### [Your objective]
For every line in the records below that holds "Collapse", make a copy.
(Beginning of Records supplied)
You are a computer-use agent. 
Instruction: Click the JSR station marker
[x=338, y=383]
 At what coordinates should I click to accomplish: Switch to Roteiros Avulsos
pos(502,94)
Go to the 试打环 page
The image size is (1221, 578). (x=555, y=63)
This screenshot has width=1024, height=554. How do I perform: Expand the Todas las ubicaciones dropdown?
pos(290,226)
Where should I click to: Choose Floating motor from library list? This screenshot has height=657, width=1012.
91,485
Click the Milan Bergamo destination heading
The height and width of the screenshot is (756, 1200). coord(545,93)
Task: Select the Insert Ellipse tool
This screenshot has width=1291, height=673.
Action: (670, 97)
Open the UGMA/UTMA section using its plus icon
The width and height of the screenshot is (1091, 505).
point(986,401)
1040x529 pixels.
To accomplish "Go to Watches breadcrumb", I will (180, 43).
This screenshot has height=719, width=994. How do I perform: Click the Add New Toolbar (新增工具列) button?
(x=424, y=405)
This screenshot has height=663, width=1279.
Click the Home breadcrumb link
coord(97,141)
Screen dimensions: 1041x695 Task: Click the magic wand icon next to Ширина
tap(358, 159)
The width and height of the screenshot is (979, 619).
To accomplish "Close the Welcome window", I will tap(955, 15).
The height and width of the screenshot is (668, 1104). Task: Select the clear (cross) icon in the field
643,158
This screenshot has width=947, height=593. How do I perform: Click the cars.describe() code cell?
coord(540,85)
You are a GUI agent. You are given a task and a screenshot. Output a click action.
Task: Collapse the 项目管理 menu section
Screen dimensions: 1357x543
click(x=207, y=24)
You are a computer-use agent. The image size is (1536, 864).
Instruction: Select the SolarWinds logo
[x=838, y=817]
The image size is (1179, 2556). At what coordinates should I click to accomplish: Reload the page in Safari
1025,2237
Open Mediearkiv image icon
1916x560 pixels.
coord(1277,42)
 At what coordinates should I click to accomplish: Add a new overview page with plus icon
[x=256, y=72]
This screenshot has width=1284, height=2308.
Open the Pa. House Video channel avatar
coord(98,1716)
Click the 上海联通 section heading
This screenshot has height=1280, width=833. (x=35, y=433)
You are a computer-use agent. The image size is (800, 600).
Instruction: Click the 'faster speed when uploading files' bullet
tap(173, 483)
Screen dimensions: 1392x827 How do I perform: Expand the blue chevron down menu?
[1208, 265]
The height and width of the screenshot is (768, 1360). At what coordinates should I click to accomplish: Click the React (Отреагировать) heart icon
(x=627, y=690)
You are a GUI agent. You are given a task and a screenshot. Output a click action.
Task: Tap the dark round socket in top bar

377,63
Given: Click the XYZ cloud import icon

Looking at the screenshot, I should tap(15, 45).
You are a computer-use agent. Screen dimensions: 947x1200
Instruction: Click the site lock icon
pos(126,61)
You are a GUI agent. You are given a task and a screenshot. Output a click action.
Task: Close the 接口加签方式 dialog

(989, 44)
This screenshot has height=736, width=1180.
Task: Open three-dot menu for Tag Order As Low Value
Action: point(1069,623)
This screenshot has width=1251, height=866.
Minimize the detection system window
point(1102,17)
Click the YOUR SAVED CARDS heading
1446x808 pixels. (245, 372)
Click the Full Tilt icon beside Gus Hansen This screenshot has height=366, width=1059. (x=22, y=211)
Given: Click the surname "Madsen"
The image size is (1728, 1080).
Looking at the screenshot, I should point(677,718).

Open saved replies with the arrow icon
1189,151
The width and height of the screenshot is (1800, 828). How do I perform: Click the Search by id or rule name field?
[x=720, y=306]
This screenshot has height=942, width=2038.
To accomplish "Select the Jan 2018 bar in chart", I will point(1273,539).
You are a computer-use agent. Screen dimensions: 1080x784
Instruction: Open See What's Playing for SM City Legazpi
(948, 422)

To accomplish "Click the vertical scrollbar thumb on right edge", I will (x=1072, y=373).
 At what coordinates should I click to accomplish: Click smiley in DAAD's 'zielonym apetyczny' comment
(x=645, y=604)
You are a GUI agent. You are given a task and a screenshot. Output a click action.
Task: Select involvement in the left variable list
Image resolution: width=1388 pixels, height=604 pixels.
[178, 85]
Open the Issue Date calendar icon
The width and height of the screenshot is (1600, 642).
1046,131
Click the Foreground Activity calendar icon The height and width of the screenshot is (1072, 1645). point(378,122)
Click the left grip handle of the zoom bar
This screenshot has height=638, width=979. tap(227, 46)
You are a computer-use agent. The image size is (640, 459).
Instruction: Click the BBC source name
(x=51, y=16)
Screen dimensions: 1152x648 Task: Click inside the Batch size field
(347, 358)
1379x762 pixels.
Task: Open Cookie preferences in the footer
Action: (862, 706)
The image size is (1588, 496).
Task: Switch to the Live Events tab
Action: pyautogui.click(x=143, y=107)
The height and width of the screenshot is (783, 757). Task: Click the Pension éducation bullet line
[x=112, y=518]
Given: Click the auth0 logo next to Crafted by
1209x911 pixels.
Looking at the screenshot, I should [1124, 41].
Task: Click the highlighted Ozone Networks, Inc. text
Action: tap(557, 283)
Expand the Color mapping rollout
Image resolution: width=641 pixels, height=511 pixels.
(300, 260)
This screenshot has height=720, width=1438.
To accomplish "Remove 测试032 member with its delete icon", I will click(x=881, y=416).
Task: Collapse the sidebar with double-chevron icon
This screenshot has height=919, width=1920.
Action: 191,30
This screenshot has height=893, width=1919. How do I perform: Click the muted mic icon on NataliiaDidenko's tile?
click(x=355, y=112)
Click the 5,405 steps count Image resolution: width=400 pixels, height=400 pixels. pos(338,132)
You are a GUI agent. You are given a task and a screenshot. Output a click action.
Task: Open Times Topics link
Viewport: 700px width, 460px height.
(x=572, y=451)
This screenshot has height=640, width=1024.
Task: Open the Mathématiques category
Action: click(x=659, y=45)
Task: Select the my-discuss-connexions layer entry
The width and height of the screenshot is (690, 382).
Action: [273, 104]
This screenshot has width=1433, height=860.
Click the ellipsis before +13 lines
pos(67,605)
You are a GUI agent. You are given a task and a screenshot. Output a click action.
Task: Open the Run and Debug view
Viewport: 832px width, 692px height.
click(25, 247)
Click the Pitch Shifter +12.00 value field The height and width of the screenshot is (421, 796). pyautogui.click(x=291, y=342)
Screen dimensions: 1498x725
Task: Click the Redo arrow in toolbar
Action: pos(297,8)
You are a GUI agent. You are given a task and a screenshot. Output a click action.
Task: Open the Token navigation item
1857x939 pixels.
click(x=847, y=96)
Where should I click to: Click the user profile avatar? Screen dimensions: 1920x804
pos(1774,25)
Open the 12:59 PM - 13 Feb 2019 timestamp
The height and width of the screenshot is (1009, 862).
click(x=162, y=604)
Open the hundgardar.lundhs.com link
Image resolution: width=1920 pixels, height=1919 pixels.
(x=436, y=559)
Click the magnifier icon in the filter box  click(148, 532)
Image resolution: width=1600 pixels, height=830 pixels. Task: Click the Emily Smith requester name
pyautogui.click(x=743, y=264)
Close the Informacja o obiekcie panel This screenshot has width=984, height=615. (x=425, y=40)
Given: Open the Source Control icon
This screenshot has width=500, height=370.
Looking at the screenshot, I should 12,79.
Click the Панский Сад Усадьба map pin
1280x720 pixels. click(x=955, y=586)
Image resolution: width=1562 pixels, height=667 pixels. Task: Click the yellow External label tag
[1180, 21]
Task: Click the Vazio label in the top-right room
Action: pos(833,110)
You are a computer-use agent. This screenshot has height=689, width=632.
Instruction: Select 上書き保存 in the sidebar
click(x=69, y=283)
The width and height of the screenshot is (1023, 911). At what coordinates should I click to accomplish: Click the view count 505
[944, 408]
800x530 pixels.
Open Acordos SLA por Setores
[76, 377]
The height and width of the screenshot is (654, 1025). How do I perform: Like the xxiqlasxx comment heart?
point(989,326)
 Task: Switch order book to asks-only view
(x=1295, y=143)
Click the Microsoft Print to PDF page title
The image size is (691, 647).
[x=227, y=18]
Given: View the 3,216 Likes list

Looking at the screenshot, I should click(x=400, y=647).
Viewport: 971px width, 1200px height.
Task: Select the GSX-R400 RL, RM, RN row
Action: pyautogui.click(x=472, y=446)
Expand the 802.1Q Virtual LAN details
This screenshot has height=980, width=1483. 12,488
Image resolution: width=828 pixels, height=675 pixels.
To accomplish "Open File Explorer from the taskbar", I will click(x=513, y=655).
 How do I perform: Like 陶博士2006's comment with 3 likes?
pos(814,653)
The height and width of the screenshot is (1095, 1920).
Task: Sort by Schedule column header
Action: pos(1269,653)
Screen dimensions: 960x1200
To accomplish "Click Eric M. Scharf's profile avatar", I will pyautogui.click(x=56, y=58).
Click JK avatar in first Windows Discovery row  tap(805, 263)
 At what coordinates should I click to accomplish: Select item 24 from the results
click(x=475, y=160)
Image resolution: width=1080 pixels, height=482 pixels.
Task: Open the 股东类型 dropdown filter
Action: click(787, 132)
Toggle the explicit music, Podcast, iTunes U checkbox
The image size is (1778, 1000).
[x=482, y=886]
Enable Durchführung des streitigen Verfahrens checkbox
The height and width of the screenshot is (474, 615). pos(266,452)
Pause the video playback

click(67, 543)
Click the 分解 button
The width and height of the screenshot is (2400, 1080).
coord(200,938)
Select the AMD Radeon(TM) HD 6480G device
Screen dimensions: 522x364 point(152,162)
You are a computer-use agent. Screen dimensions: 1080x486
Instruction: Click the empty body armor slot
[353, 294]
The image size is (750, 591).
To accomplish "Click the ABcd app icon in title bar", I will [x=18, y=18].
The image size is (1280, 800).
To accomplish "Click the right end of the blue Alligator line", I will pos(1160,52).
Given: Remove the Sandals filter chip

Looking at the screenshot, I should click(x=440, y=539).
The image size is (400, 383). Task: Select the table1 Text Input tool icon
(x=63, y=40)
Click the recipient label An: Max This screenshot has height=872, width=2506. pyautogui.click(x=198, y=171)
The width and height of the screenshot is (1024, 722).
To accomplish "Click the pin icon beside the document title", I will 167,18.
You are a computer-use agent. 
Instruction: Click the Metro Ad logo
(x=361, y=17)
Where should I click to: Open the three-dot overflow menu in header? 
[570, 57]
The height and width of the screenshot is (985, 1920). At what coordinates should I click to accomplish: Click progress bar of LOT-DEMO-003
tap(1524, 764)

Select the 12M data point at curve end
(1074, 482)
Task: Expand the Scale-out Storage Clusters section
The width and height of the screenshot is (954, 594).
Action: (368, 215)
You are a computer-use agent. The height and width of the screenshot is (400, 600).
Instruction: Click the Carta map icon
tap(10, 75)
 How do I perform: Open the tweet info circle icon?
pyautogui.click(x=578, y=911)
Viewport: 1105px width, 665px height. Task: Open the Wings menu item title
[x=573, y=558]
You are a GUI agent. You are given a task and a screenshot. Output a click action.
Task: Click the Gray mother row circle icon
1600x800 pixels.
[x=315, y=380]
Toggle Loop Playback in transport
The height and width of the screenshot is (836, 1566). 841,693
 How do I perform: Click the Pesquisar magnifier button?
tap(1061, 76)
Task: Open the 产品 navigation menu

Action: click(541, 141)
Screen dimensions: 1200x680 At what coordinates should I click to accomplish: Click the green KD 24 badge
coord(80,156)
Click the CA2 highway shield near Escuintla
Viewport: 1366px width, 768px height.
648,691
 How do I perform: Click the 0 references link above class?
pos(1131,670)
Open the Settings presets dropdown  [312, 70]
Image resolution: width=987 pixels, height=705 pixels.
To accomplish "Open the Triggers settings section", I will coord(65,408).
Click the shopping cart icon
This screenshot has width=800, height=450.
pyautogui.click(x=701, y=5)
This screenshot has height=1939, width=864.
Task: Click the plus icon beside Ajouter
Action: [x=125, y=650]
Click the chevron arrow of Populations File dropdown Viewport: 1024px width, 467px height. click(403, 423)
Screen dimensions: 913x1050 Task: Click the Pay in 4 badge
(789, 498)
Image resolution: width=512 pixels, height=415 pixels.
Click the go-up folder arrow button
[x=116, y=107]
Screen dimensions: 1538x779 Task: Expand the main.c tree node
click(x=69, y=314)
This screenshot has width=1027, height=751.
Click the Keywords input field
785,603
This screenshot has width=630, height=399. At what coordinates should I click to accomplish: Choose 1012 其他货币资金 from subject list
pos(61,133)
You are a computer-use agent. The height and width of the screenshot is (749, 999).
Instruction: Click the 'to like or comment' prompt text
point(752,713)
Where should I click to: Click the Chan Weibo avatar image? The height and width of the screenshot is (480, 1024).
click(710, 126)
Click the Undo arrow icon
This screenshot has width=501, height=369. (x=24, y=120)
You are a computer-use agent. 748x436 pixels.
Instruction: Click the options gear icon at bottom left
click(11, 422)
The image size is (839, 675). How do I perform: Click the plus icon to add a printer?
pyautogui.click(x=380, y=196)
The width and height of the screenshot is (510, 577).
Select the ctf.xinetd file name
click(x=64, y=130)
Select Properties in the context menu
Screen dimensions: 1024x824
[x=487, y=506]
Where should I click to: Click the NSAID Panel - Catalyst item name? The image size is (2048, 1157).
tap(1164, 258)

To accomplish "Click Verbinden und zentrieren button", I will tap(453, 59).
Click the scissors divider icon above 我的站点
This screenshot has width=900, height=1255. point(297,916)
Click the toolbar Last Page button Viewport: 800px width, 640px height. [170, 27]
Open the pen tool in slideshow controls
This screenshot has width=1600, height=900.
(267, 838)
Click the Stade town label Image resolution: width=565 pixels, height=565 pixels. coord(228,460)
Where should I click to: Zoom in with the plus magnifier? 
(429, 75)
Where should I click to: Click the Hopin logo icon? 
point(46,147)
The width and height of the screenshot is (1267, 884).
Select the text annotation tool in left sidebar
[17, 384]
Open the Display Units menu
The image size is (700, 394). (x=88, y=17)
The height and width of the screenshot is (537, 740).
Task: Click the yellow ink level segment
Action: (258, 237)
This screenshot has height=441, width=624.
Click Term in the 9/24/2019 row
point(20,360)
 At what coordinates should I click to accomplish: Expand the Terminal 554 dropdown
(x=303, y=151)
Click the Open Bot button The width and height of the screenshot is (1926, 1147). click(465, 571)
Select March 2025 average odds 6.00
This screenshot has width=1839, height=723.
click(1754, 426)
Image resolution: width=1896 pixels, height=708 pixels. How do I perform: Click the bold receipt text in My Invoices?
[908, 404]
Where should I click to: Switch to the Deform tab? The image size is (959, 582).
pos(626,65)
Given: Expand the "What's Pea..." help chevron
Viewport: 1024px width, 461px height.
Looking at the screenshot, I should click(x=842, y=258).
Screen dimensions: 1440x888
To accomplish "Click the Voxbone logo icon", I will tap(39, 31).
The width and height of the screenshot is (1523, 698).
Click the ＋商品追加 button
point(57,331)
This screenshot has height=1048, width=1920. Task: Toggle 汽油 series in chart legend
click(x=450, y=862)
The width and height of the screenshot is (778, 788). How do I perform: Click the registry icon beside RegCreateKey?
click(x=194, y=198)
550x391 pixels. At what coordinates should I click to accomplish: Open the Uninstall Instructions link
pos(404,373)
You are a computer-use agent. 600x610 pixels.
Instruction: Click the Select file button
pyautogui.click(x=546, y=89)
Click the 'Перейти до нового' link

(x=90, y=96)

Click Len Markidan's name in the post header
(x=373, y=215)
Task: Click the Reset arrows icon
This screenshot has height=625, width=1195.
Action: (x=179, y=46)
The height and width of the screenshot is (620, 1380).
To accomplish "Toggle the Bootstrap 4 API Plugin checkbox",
(End of Records supplied)
### [Result of this exercise]
Task: Collapse the 项目管理 menu section
Task: Collapse the sidebar with double-chevron icon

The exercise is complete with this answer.